• **RECORDED DATA**:
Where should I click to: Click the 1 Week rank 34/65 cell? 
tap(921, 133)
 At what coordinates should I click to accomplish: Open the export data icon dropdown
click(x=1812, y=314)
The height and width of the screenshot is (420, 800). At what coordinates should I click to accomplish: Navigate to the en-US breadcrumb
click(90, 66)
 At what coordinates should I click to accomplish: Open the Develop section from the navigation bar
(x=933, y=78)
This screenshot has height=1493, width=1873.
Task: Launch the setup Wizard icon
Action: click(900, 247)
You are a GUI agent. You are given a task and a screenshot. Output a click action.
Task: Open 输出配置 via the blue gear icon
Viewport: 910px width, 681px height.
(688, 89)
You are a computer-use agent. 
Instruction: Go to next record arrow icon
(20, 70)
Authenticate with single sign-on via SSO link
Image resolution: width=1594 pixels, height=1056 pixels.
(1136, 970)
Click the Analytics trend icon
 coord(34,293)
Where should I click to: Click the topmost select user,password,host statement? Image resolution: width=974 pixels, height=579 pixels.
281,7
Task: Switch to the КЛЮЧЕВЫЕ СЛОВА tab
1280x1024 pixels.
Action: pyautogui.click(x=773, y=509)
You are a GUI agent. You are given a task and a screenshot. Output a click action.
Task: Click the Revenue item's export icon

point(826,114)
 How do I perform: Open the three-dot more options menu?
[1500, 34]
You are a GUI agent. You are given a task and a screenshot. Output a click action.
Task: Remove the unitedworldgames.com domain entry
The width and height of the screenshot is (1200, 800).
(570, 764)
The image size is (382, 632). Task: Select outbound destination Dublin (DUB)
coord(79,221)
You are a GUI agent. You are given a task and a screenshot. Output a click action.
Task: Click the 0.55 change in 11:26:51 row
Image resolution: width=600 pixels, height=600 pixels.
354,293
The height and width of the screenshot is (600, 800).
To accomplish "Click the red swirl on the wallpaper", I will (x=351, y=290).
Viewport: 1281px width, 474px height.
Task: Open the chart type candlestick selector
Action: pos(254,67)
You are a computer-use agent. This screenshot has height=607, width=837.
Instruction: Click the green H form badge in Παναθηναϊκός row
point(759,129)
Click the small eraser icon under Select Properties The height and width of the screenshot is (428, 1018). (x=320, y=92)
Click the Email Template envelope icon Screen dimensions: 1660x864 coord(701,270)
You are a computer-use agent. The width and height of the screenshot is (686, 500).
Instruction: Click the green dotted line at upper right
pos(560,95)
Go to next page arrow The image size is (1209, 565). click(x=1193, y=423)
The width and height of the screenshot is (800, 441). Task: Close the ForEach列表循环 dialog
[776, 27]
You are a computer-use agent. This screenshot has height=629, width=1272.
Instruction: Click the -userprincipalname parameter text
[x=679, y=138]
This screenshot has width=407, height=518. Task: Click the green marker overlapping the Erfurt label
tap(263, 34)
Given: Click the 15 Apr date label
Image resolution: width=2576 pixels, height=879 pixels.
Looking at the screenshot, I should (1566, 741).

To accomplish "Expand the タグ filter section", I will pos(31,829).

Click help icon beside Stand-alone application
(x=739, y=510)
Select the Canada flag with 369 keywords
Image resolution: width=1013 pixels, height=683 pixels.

• **YOUR ASSIGNMENT**: Every record, start to finish: reproduce it word for word.

• **RESULT FOR THIS TASK**:
Where should I click to: Click the 1 Week rank 34/65 cell? 
tap(921, 133)
 At what coordinates should I click to accomplish: Open the export data icon dropdown
click(x=1812, y=314)
The height and width of the screenshot is (420, 800). At what coordinates should I click to accomplish: Navigate to the en-US breadcrumb
click(90, 66)
 At what coordinates should I click to accomplish: Open the Develop section from the navigation bar
(x=933, y=78)
This screenshot has height=1493, width=1873.
Task: Launch the setup Wizard icon
Action: click(900, 247)
You are a GUI agent. You are given a task and a screenshot. Output a click action.
Task: Open 输出配置 via the blue gear icon
Viewport: 910px width, 681px height.
(688, 89)
You are a computer-use agent. 
Instruction: Go to next record arrow icon
(20, 70)
Authenticate with single sign-on via SSO link
Image resolution: width=1594 pixels, height=1056 pixels.
(1136, 970)
Click the Analytics trend icon
 coord(34,293)
Where should I click to: Click the topmost select user,password,host statement? Image resolution: width=974 pixels, height=579 pixels.
281,7
Task: Switch to the КЛЮЧЕВЫЕ СЛОВА tab
1280x1024 pixels.
Action: pyautogui.click(x=773, y=509)
You are a GUI agent. You are given a task and a screenshot. Output a click action.
Task: Click the Revenue item's export icon

point(826,114)
 How do I perform: Open the three-dot more options menu?
[1500, 34]
You are a GUI agent. You are given a task and a screenshot. Output a click action.
Task: Remove the unitedworldgames.com domain entry
The width and height of the screenshot is (1200, 800).
(570, 764)
The image size is (382, 632). Task: Select outbound destination Dublin (DUB)
coord(79,221)
You are a GUI agent. You are given a task and a screenshot. Output a click action.
Task: Click the 0.55 change in 11:26:51 row
Image resolution: width=600 pixels, height=600 pixels.
354,293
The height and width of the screenshot is (600, 800).
To accomplish "Click the red swirl on the wallpaper", I will (x=351, y=290).
Viewport: 1281px width, 474px height.
Task: Open the chart type candlestick selector
Action: pos(254,67)
You are a computer-use agent. This screenshot has height=607, width=837.
Instruction: Click the green H form badge in Παναθηναϊκός row
point(759,129)
Click the small eraser icon under Select Properties The height and width of the screenshot is (428, 1018). (x=320, y=92)
Click the Email Template envelope icon Screen dimensions: 1660x864 coord(701,270)
You are a computer-use agent. The width and height of the screenshot is (686, 500).
Instruction: Click the green dotted line at upper right
pos(560,95)
Go to next page arrow The image size is (1209, 565). click(x=1193, y=423)
The width and height of the screenshot is (800, 441). Task: Close the ForEach列表循环 dialog
[776, 27]
You are a computer-use agent. This screenshot has height=629, width=1272.
Instruction: Click the -userprincipalname parameter text
[x=679, y=138]
This screenshot has width=407, height=518. Task: Click the green marker overlapping the Erfurt label
tap(263, 34)
Given: Click the 15 Apr date label
Image resolution: width=2576 pixels, height=879 pixels.
Looking at the screenshot, I should (1566, 741).

To accomplish "Expand the タグ filter section", I will pos(31,829).

Click help icon beside Stand-alone application
(x=739, y=510)
Select the Canada flag with 369 keywords
Image resolution: width=1013 pixels, height=683 pixels.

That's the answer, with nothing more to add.